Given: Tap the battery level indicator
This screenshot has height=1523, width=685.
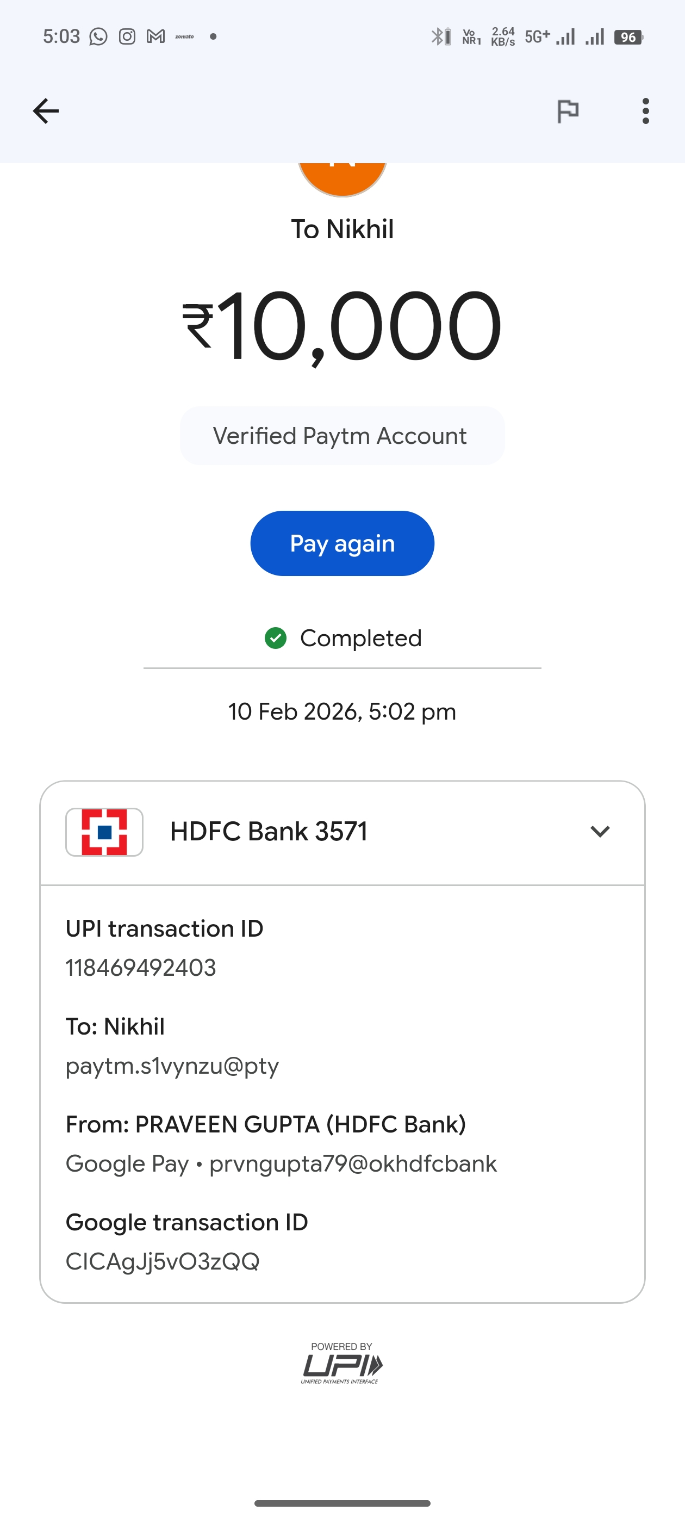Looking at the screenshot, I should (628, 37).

--

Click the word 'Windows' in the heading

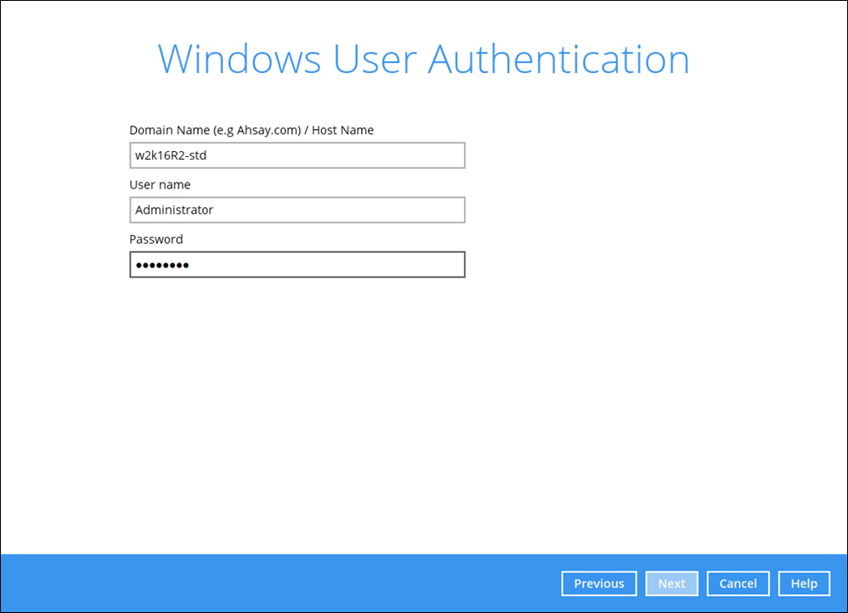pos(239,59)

* * *

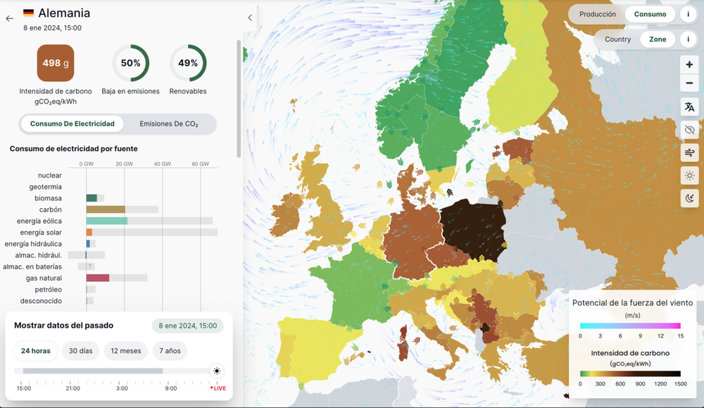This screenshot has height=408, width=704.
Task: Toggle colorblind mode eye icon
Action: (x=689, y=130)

### [What is being asked]
Copy the lines of the items above, starting with the line that contains "Given: Tap the battery level indicator" and going on through the line that contains "Looking at the". Omit the pictures.

### [Result]
Given: Tap the battery level indicator
This screenshot has height=1523, width=685.
Looking at the screenshot, I should (628, 37).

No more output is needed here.